Friday, August 1, 2008

Former French Lit Teachers and Paella Pans

I would have stayed inside all day working on the towel rod in the bathroom (day three, and I still don't have those drywall anchors in correctly) but for the mouthwatering memories of eating paella in the Mission.

Last time Dutch and I were at IKEA, I discovered that they not only sell paella pans, but they also publish companion cookbooks. The paella pan was more than I wanted to spend, but the cookbook was cheap. I wondered how those Swedes were going to interpret paella. I flipped through it, and ingredient lists were short, which is generally a good sign.

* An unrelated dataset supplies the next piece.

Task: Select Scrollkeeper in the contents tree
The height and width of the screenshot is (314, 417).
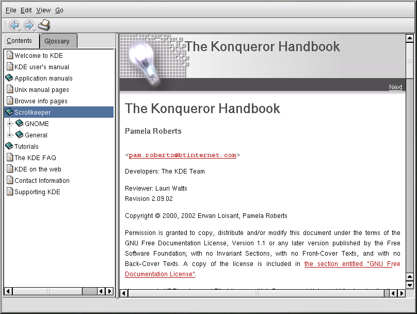Action: click(32, 112)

I was trying to escape getting sucked into the half-finished towel rod disaster this morning, so I decided to go online and peruse the world's kitchen accessory selections. I looked at tagines, dutch ovens, griddles and skillets. It was all very exciting. I would have bought everything I looked at, except the thought of shipping a 35 lb dutch oven half way across the country seemed ridiculous when I could simply drag my lazy ass a few miles across town and I could inspect all the dutch ovens I wanted.



Cookin' is a second-hand gourmet supply store. Dutch and I stumbled in a few months ago for the first time. Crockery, pans, butter dishes, bowls, china, bundt pans, cast iron, copper, cookbooks are all stacked to the ceiling in rickety piles. I always tiptoe very carefully, as there are a million things to break in every corner. I was perusing the butter dishes when a large crashing sound shattered the quiet. The shop-lady started yelling at the culprit, a little 20something hipster in a pink cloche. Then she turned to me and gave me the universal "humans are so stupid" look. She explained that that area was "obviously roped off" and off course anyone stupid enough to ignore the signs got what they deserved. The girl then ran out of the store with her head down. I told her I knew all about people-ignoring-directions because I am a teacher. It turns out that she used to teach 17th century French Lit, but had to quit "because they kept giving me illiterate students." Apparently, its much easier to find the matching bottom and tops of vintage crisscross depressions glass butterdishes (it took five years! she claimed). I bought it, and right now Dutch's special Irish butter is climbing towards room temperature in it. I also bought an ancient griddle with a century of pancake batter-crust intact, a few pyrex mixing bowls, and a gigantic paella dish.

I feel a bit foolish for buying the paella dish, especially since I haven't ever cooked paella in one before, but it was so purty. Tonight, its paella. The language in Ikea's "More than just a Pot" book is a bit strange, as if it was translated by a non-English speaker. I wanted to put a link, but I couldn't find any mention of it on Amazon or Ikea.com. A German website is mentioned in the cover, and I even found their cookbook section, but no mention of my book. They do advertise an intriguing "Amerikan" cookbook. Tonight I am going to attempt "Black Squid Paella."

3 comments:

Anonymous said...

I wish you hadn't mentioned that place. I will soon be moving into Cookin' semi-permanently whilst I outfit my kitchen with more than just my amazing, shiny, ever-so-useful knives.

And have you seen this ? It's like British sketch comedy meets food, and why I know what paella is:

http://www.youtube.com/watch?v=CfN4_52loC4

Colleen Franklin said...

I'm tempted sorely by this recipe, but since I hate seafood and don't want to eat any squishness from the ocean (although many love it and the Spaniards do cook things well), I will have to scandalize my mushrooms in some sort of land-based stirfry. But I love your writing, Cam....I don't tell you often enough, but you are my blog hero.
And I tagged you with a little meme.

onlyincambodia said...

eeewww...blad squid paella. I'm with rosa on that one. Paella sounds dee-lish, sans seafood.